Um Corpo Humano Doente

 

            Após cumprir a programação da disciplina, de modo crítico e sem qualquer pretensão de esmiuçar um universo médico, vou tecer alguns comentários de forma análoga ao funcionamento de um corpo humano com problemas.

            A corrupção são nódulos cancerígenos espalhados por todo o corpo.

            O Cérebro (Brasília) sabe da existência desses nódulos, mas como combatê-los? Uma pequena parte é combatida, são poucos recursos destinados, e os nódulos continuam proliferando. Em alguns casos os nódulos são isolados, em outros o remédio não extirpa totalmente, aí eles retornam, se subdividem ou mudam de área. O cérebro não combate preventivamente, somente quando sequelas já ocorreram. A ida à CGU mostrou toda a inoperância e insuficiência das ações de combate.

            As doenças virais (problemas sociais) são combatidas, mas nem sempre com a eficiência e eficácia devida. O problema é que em certos casos, o combate a uma doença provoca o surgimento de um nódulo cancerígeno.

            O sangue é a força motriz que move e sustenta esse corpo, mas também alimenta os nódulos cancerígenos. O sangue é composto por glóbulos vermelhos (cidadãos), uma boa parte dos glóbulos vermelhos não circula pelo cérebro, somente os glóbulos mais poderosos. Os glóbulos mais poderosos acabam comandando os demais, que se submetem aos desígnios desse grupo mais poderoso. Os glóbulos vermelhos, porém divergem entre si. Alguns são preteridos, outros adotam posturas indevidas. Uns detém o poder, outros a submissão.

            Os Estados são os membros do corpo, uns mais desenvolvidos que outros, uns funcionam razoavelmente, outros estão atrofiados, quando não mutilados. O certo é que os nutrientes necessários para a vida não são administrados igualitariamente por todo o corpo, com isto, alguns membros padecem de desnutrição, enquanto outros são bem nutridos ou excessivamente nutridos, o que leva ao colesterol e às doenças vasculares. Os membros também possuem problemas de circulação sanguínea, mas no caso estamos analisando o comportamento do cérebro.

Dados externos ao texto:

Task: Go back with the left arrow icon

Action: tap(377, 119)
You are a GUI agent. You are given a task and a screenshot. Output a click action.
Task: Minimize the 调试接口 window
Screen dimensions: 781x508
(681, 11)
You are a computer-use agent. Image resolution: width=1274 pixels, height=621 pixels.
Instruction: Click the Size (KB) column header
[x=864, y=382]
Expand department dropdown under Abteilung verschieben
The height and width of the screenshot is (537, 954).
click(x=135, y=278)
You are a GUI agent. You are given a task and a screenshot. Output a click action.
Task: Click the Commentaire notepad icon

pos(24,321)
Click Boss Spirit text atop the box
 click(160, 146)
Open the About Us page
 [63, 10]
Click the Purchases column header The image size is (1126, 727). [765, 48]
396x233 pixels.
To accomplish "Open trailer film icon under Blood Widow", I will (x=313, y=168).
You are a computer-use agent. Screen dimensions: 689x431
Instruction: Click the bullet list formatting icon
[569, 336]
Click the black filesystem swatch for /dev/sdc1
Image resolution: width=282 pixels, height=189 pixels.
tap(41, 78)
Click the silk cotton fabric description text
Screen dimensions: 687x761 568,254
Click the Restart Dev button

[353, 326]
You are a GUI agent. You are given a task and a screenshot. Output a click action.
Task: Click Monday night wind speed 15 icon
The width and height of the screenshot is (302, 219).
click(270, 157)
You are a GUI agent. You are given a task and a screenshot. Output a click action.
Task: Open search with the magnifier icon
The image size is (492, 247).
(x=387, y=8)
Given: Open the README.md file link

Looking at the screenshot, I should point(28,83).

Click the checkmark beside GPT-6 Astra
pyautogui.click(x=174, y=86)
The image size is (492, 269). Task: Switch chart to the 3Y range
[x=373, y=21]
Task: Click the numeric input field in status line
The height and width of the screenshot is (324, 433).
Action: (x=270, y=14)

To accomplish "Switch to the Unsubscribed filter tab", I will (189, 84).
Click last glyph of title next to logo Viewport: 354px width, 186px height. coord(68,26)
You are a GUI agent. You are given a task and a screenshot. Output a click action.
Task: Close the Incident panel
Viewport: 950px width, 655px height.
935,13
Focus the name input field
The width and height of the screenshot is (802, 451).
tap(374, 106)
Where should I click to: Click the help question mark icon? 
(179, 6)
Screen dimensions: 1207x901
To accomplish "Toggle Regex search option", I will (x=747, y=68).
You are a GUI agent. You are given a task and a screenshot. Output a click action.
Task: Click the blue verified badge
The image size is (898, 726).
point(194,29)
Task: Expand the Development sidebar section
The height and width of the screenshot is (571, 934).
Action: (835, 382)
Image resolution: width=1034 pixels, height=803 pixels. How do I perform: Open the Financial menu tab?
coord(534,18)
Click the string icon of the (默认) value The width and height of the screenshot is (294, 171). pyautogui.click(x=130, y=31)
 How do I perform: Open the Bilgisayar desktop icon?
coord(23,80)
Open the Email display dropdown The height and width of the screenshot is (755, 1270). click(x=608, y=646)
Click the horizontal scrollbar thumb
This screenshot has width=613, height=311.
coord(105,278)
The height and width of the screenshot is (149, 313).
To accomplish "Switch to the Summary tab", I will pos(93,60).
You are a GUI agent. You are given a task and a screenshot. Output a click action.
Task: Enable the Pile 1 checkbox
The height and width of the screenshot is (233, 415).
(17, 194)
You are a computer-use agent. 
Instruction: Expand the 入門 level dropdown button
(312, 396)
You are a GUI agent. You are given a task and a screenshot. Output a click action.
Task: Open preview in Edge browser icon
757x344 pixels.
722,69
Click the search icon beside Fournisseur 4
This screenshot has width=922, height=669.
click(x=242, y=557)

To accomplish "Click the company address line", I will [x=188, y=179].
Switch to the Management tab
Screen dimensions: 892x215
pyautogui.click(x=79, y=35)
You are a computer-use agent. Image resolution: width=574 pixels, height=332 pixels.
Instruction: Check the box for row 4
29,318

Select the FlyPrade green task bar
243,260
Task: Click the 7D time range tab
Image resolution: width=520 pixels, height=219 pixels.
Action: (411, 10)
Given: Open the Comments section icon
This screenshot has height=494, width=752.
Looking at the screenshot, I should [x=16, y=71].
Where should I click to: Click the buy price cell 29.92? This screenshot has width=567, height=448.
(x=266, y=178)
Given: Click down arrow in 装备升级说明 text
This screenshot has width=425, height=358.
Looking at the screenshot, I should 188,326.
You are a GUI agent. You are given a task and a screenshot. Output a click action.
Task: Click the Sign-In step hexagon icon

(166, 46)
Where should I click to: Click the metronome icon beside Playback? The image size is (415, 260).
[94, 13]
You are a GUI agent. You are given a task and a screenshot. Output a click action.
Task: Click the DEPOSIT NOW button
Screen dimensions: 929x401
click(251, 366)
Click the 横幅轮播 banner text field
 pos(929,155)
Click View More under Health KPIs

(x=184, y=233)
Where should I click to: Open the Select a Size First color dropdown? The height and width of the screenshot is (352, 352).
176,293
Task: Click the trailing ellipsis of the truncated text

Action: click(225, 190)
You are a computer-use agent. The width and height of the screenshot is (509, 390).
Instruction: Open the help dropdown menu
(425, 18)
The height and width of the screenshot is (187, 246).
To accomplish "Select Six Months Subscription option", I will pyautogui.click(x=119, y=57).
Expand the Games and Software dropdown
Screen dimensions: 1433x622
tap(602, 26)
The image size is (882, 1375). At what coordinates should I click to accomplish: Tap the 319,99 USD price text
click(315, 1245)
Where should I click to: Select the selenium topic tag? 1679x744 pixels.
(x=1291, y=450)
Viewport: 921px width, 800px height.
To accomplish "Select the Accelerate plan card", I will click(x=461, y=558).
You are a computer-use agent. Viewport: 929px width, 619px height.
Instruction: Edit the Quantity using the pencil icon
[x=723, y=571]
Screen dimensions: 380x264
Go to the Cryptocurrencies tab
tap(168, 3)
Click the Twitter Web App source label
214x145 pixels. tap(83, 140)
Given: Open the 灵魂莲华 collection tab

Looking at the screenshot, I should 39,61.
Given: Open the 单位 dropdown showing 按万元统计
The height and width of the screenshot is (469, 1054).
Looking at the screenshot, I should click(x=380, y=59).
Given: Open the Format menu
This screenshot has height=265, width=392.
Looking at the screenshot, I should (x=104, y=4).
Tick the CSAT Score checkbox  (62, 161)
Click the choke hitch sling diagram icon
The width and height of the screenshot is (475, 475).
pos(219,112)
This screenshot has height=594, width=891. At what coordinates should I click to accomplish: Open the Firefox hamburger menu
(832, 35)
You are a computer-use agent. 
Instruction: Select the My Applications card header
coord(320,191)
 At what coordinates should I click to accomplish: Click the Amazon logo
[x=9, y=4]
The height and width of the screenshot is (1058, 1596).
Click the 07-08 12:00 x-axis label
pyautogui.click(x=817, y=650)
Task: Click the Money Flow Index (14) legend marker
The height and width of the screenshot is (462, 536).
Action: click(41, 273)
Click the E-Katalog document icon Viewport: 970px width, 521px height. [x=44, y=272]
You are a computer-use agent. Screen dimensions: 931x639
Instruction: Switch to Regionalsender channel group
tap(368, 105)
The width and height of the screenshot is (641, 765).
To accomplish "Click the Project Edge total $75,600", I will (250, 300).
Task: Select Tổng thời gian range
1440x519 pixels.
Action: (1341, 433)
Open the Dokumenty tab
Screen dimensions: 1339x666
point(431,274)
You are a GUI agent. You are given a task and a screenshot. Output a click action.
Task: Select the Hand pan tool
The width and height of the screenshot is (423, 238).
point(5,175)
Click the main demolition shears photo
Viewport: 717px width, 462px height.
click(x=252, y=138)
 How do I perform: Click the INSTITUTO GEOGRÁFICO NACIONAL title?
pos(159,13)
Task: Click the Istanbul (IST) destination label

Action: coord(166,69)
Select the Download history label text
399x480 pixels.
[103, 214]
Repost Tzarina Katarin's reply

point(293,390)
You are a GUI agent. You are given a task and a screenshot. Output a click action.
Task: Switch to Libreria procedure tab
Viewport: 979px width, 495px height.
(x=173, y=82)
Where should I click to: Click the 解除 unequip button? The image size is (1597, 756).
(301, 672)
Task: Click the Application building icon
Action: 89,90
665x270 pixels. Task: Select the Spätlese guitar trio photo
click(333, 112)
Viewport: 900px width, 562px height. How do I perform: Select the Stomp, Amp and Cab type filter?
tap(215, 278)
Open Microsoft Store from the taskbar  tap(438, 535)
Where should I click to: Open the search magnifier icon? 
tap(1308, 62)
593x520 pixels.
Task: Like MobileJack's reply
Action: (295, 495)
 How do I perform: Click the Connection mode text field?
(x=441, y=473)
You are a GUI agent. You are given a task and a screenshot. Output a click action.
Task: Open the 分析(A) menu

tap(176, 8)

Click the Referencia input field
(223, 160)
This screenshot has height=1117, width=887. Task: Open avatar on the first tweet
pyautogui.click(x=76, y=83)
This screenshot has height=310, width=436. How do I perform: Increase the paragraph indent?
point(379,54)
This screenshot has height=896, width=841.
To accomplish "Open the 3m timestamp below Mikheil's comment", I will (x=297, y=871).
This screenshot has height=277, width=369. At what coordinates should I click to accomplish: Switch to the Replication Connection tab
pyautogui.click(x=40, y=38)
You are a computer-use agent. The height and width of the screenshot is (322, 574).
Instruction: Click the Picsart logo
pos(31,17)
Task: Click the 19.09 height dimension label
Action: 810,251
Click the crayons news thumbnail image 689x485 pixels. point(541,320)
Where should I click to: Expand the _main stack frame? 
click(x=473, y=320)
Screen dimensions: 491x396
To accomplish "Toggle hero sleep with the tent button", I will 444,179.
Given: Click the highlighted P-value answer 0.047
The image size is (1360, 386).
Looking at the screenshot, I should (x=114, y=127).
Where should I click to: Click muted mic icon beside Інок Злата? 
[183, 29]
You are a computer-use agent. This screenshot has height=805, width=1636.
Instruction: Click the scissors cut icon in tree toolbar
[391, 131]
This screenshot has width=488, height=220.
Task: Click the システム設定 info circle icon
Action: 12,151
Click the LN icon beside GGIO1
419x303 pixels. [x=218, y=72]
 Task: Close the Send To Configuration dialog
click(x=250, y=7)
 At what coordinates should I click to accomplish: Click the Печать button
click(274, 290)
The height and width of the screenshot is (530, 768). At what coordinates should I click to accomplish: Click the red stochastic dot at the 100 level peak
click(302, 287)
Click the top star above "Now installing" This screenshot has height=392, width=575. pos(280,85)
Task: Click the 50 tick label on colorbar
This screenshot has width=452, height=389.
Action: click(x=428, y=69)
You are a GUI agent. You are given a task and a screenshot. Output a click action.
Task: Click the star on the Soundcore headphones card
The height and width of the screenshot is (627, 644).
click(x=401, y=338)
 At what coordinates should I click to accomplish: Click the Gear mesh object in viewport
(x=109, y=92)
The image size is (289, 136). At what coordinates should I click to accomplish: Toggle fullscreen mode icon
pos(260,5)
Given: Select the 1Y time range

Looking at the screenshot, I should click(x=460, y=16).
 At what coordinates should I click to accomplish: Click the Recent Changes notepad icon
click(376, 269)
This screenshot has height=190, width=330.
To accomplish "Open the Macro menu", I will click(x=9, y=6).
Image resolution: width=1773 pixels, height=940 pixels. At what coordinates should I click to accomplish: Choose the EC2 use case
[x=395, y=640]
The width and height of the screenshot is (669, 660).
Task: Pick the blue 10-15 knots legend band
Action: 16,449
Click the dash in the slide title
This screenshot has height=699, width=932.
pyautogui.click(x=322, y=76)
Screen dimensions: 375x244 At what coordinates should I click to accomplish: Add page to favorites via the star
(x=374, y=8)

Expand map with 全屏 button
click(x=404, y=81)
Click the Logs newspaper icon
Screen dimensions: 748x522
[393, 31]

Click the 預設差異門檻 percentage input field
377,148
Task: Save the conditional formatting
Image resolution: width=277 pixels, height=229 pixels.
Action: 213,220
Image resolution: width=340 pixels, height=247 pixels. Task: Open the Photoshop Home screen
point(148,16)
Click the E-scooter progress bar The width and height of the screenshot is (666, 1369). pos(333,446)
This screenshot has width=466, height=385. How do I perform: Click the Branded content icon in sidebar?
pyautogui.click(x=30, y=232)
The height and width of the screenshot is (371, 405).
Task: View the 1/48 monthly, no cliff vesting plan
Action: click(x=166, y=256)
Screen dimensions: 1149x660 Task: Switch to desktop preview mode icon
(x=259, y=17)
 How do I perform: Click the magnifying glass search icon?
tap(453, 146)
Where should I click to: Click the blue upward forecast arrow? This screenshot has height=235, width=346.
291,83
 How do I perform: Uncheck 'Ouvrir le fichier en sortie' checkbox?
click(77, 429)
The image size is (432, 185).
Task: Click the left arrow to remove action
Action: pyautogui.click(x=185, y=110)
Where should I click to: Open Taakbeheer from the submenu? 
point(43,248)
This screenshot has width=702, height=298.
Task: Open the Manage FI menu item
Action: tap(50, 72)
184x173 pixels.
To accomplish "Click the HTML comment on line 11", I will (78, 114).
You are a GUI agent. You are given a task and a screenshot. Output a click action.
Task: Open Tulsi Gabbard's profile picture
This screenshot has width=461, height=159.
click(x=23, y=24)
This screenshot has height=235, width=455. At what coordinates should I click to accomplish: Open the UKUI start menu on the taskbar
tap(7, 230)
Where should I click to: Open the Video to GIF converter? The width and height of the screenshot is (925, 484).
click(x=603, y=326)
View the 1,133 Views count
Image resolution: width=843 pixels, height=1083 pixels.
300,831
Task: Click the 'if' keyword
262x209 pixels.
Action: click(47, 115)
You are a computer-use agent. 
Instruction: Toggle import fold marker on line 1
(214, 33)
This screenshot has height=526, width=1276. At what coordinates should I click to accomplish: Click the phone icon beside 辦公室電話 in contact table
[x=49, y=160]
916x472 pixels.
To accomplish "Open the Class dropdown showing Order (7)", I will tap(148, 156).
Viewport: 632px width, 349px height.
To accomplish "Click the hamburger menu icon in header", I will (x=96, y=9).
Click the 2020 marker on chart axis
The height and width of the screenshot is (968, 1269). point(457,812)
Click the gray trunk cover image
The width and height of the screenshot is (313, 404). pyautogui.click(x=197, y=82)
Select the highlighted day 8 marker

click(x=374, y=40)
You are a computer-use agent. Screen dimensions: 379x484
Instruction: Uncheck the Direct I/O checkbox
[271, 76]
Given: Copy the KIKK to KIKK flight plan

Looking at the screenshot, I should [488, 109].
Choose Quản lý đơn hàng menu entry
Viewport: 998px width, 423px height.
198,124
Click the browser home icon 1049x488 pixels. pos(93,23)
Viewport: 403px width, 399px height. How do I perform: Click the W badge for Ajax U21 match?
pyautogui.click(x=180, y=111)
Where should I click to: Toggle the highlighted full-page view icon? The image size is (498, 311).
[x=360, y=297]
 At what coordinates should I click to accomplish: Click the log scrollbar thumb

            Como tenho efetuado muitos estudos sobre o terceiro setor, acredito que as instituições filantrópicas são uma espécie de glóbulos brancos, que auxiliam no combate de certas doenças, porém não conseguem atacar todas e também convivem com nódulos cancerígenos. Porém, glóbulos brancos em demasia levam à falência do corpo.

            Não existe no mundo um corpo totalmente sadio, mas existem corpos com menos problemas, doenças virais e nódulos cancerígenos. Tudo depende do bom funcionamento do cérebro.

            Agora, talvez o maior de todos os problemas seja a proliferação de nódulos cancerígenos pelo próprio cérebro. As consequências são sempre mais desastrosas e as sequelas sempre maiores, pois atinge todo o corpo a cura é sempre mais trabalhosa.

            Hoje vemos um câncer sendo tratado (mensalão), mas fica a dúvida, será totalmente extirpado?